Sunday 18 April 2021

Macbeth (2015)

"What's done cannot be undone..."

I consider myself a Shakespeare geek. I know all but a handful of his plays. I've read the sublime Macbeth several times, but have only ever seen it performed once: at Leicester in 1990 when I was far too young to appreciate what I was seeing. I was surprised, watching this film, that I know the play much better than I thought. Certainly enough to realise ths film is, well... underwhelming.

On paper it has a lot to recommend it. It's a fairly faithful adaptaton of one of Shakespeare's finest plays. It's a realistic evocation of 11th century Scotland (look, no kilts!) with authentic accents, a shockingly rare virtue which adds a lot and hides many faults elsewhere. It stars Michael Fassbender, a very good actor. The cinematography is bleakly artistic, with subdued colours and severely bleak locations.

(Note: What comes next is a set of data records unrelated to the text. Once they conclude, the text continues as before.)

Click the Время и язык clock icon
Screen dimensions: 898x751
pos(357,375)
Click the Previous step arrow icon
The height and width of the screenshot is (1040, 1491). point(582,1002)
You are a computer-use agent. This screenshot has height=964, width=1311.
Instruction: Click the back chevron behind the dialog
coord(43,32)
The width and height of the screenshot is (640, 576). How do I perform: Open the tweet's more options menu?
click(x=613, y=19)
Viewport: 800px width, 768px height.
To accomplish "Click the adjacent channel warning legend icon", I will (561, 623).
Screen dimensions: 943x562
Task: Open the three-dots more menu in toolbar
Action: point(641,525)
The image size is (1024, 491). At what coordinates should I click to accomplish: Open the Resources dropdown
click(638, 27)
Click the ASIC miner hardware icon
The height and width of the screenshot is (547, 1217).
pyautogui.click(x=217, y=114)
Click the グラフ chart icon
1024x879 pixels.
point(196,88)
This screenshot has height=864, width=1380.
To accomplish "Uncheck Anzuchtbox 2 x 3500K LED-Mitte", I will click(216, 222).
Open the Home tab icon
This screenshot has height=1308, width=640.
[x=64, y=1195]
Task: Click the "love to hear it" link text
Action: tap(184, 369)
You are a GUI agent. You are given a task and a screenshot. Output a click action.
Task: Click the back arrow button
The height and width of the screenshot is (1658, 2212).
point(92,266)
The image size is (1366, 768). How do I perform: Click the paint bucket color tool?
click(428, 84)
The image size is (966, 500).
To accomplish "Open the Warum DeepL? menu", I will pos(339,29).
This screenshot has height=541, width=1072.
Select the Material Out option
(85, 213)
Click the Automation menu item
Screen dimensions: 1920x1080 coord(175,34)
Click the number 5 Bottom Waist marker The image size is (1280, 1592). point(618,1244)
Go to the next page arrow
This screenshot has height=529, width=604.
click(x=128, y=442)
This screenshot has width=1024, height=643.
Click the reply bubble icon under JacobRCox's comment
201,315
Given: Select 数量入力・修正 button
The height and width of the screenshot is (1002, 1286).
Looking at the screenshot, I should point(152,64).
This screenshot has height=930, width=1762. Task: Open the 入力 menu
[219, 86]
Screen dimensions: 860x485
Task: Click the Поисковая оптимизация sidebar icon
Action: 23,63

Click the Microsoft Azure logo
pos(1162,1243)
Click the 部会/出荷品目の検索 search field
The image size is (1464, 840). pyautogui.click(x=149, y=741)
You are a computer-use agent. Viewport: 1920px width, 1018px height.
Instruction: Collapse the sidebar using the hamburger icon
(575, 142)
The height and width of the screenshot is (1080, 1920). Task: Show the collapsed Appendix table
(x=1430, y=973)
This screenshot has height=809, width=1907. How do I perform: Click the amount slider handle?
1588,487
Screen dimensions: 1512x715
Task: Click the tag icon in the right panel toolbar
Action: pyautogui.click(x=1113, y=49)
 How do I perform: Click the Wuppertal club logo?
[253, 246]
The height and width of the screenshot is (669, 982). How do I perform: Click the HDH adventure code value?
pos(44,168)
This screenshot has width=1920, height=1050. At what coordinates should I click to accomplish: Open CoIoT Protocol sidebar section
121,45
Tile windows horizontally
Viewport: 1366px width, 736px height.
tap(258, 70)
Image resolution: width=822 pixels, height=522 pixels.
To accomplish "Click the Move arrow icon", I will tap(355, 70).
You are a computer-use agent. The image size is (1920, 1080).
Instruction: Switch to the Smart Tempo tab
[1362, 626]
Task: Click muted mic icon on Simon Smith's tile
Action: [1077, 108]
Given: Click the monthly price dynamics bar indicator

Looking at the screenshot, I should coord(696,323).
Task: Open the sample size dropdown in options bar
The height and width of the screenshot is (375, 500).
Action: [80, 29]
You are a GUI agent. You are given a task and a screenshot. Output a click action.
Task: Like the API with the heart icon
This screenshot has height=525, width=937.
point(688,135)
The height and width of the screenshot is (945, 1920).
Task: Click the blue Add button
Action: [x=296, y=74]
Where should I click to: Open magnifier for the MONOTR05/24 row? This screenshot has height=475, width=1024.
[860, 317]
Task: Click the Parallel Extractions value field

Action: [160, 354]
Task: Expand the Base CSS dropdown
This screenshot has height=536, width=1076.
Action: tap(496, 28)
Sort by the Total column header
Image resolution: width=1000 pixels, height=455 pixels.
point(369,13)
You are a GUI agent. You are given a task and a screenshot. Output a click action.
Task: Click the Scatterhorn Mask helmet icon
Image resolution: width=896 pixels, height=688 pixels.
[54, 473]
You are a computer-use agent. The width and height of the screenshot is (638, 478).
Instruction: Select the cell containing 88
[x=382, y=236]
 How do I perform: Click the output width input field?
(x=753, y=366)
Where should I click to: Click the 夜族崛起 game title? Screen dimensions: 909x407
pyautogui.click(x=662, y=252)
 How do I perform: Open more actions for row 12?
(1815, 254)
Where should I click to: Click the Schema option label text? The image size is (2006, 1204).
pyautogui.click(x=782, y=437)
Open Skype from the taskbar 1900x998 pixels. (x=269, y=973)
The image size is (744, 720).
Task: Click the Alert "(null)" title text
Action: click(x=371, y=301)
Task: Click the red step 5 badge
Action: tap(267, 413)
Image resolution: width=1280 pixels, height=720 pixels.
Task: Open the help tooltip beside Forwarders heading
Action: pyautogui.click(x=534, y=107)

And yet... this bleakness doesn't serve the play. Fassbender and Marion Cotillard are excellent but their performances seem to lack charisma here in ways they don't elsewhere- perhaps Justin Kurzel is not an actors' director? The gloriously poetical lines seem to be cancelled out at every turn by a crushing dullness that pervades everything.

The locations are haunting. The performances good and often excellent. The film beautifully shot almost if not wholly on location... yet I find myself yearning for a stagey old BBC 1970s style production with multiple cameras.This fim seems to please the critics, but it disappointed me.